6.0 Release Notes
MemSQL 6.0 includes enhancements to query processing with up to 80X performance improvement for group-by/aggregate queries, and broader SQL support. It also introduces extensibility features, and enhanced manageability and resiliency.
MemSQL 6.0 contains the following new capabilities:
MemSQL 6 introduces extensibility features as part of the new MemSQL Procedural SQL (MPSQL) language. MemSQL developers can create user-defined:
- Stored procedures (SPs)
- Scalar-valued functions (UDFs)
- Table-valued functions (TVFs)
- Aggregate functions (UDAFs)
SPs, UDFs, and UDAFs are compiled to machine code for high performance.

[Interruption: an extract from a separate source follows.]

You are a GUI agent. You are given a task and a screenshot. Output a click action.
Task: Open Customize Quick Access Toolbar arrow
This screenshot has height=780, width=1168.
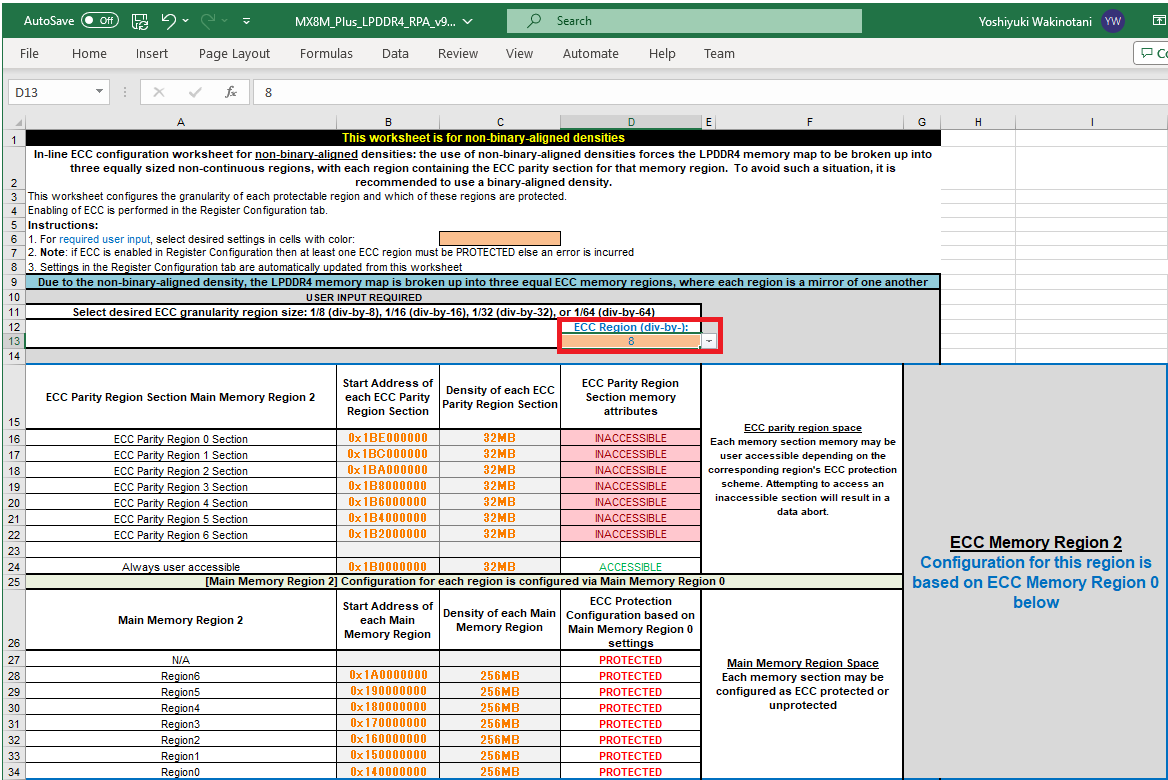[x=247, y=22]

Array and record types are supported in SPs and UDFs. SPs and UDFs also support exception handling. The MPSQL language will be familiar and straightforward to learn for database developers who have written functions and stored procedures in other database languages.
Query Language Features
The following new query language features are included in the release:
- Window functions with complex frames like “between 5 preceding and current row.” These are useful for moving averages needed for financial applications, electric utilities applications, and more.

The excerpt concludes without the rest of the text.